In 1744, Virginia officials purchased the Iroquois title of ownership to the lands west of the Virginia colonial frontier to the Ohio river in the Treaty of Lancaster.

The Delaware, Mingo, and Shawnee sided with the French during the French and Indian War (1755-1763). When the War concluded, England’s King George III feared that more tension between Native Americans and settlers was inevitable. King George III in his Proclamation of 1763, prohibited settlement west of the Allegheny Mountains. This proclamation said in part: "We do hereby forbid on pain of our displeasure, all our loving subjects from making any purchases or settlement whatever, or taking possession of any of the lands so reserved without our special leave or license."

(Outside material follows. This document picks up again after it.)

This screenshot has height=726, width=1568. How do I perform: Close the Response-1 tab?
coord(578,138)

Following the treaty of Fort Stanwix in 1768 all tribal lands south and east of the Ohio River were ceded to the Crown down to the mouth of the Tennessee River, and settlements sprang up all along the Ohio River. However, settlement was still legally limited. Legal title to land was not available until 1779, making it difficult to determine the area's first permanent European settlers.

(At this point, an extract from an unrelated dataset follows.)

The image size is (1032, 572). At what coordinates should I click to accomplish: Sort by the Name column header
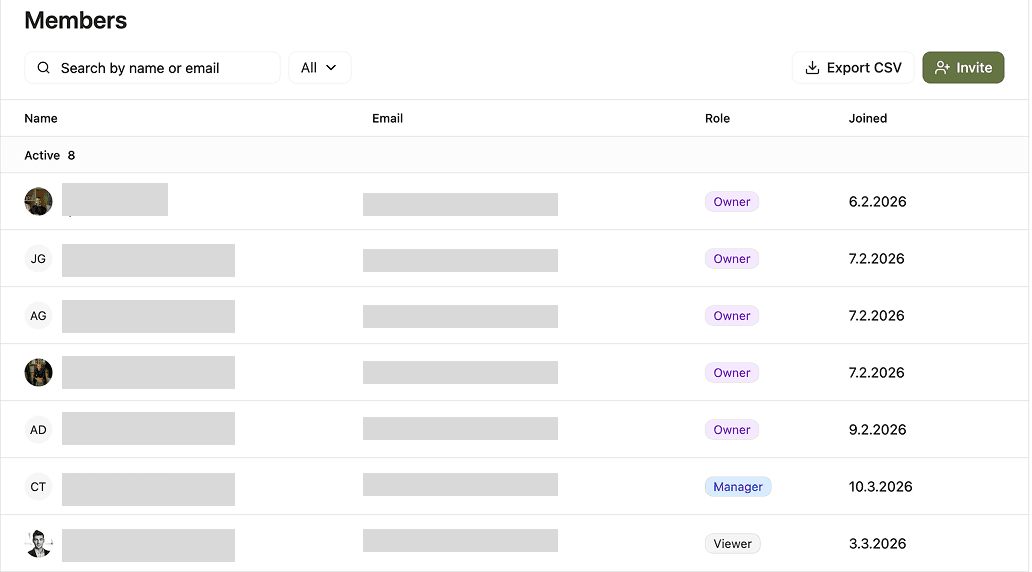point(41,118)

In 1769, Captain William Crawford and several others surveyed lands on behalf of George Washington who was granted, by Robert Dinwiddie, the Governor of colonial Virginia, over 9,000 acres of land along the Ohio River for his service during the French and Indian War (1755-1763), to include the land at Belleville. In 1770, George Washington led a surveying party down the Ohio River from Fort Pitt (Pittsburgh) and explored the area personally. Washington received an official land grant for the lands he chose in Botetourt county on December 15, 1772. Washington sold the Belleville land tract to a land company for development.

Founding

In 1785, William Tilden, President of William Tilton and Company, a mercantile firm of Philadelphia with extensive land holdings along the Ohio River, to include the Belleville land tract purchased from Washington, entered into a business agreement with Joseph Wood of Pittsburgh. Wood was contracted to act as a land agent for the company and recruit prospective settlers. A colonizing expedition left Pittsburgh in the Fall of 1785 with the two men, four Scotch pioneer families from Pennsylvania, and several hired hands, and sailed down the Ohio River landing in present-day Belleville on December 16, 1785. They constructed a block house surrounded by a stockade and over the course of the next year cleared over 100 acres of land for cultivation, built several cabins, and named their new settlement Belleville. The 1785 settlers included James Pewthewer, William Ingals, David Jemerson (Jamison), Andrew McCash, Francis Andrews, and a Mr. McDonal, Mr. Greathouse, Mr. Tabor (Taylor), and Thomas Gilruth. In 1787 they were joined by the following persons: Joel and Joseph Dewey, Stephen Sherrod, Malcolm Colman, Petre and Andres Anderson and their families. About the year 1796 or 1797 the settlement at Bellville received additional of immigrants from Connecticut. This party was led by George D. Avery, a professional surveyor and civil engineer. Avery was granted leave to construct a dam on nearby Lee Creek near the falls and built a mill January 5, 1803 which served as a base for Avery's merchandise business there in connection with shipbuilding.

Civil War

The only major military action in Wood county was at Belleville on July 19, 1863, when Confederate General John H. Morgan attempted to cross the Ohio River after his raid through southern Ohio was ended by Union troops led by General Edward H. Hobson. The United States gunboat Moose and the armed steamer Allegheny Belle, part of the Union's Ohio River Fleet, Mississippi River Squadron, intercepted Morgan's troops as the men attempted to cross the Ohio River. Three hundred raiders successfully entered West Virginia while the remaining followed General Morgan into northern Ohio.